In the previous chapters we focused on stability testing for strength (potency) and some discrete drug characteristics such as odor, color, and hardness of oral solid dosage form. In practice, it is also important to make sure other characteristics such as dissolution will remain within approved specification limits prior to the drug expiration date. In the pharmaceutical industry in vitro dissolution testing is one of the primary United States Pharmacopeia-National Formulary (USP-NF) tests that is often performed to ensure that a drug product meets the USP-NF standards for identity, strength, purity, stability, and reproducibility. As indicated in Chapter 1, dissolution failure was one of the top 10 reasons for drug recalls in the fiscal year of 2004 (it becomes the top two reasons for drug recalls in the fiscal year of 2005).
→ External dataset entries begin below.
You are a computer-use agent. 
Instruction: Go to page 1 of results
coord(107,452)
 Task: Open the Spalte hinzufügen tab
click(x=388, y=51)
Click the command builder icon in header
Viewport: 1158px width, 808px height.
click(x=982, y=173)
As a result, dissolution testing at various critical stages of the manufacturing process for in-process controls, at the end of manufacturing process (final product) for quality assurance, and at commercial marketing for stability plays an important role to ensure that the drug product meets the USP-NF standards prior to its expiration date. In addition, after a drug is approved for commercial use, there may be changes with respect to chemistry, manufacturing, and controls. Before the postapproval change formulation can be approved, the Food and Drug Administration (FDA) requires that similarity in dissolution profiles between postchange and prechange formulations be established. In this chapter dissolution testing including the USP-NF dissolution test and stability testing for dissolution profiles are discussed.